▶ [DOCUMENT SEGMENT]
You are viewing a plain text version of this content. The canonical link for it is here.
Posted to issues@spark.apache.org by "zhengruifeng (JIRA)" <ji...@apache.org> on 2016/03/15 02:57:33 UTC

[jira] [Issue Comment Deleted] (SPARK-13712) Add OneVsOne to ML

     [ https://issues.apache.org/jira/browse/SPARK-13712?page=com.atlassian.jira.plugin.system.issuetabpanels:all-tabpanel ]

zhengruifeng updated SPARK-13712:
---------------------------------
    Comment: was deleted

(was: OK, I have closed the PR.
I had also planned to implement ECC after this PR.
In general, OneVsOne is slowest among the three methods, but it generate the highest accuracy. ECC is the fastest one (about log(num_class) submodels) with lowest accuracy. OneVsRest is in middle of them, both speed and accuracy.

▶ [DATASET EXTRACT]
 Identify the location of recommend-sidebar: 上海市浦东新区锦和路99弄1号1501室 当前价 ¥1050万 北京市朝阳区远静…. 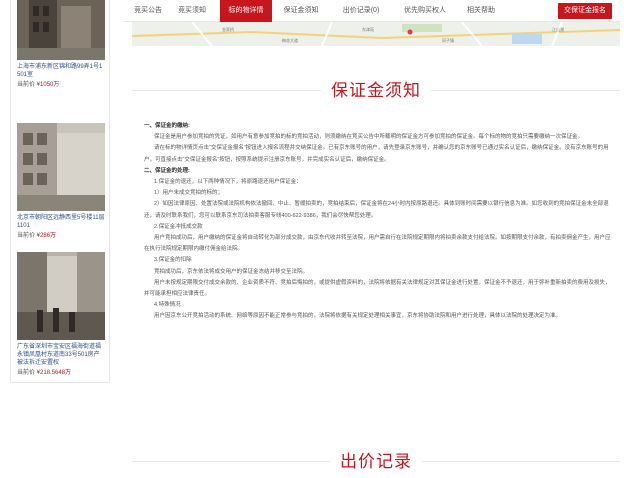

▶ [DIRECTIONS FOR THIS TASK]
Reproduce the JIRA notice about adding OneVsOne to ML word for word, from its first line to its last.

▶ [WRITTEN RESPONSE]
You are viewing a plain text version of this content. The canonical link for it is here.
Posted to issues@spark.apache.org by "zhengruifeng (JIRA)" <ji...@apache.org> on 2016/03/15 02:57:33 UTC

[jira] [Issue Comment Deleted] (SPARK-13712) Add OneVsOne to ML

     [ https://issues.apache.org/jira/browse/SPARK-13712?page=com.atlassian.jira.plugin.system.issuetabpanels:all-tabpanel ]

zhengruifeng updated SPARK-13712:
---------------------------------
    Comment: was deleted

(was: OK, I have closed the PR.
I had also planned to implement ECC after this PR.
In general, OneVsOne is slowest among the three methods, but it generate the highest accuracy. ECC is the fastest one (about log(num_class) submodels) with lowest accuracy. OneVsRest is in middle of them, both speed and accuracy.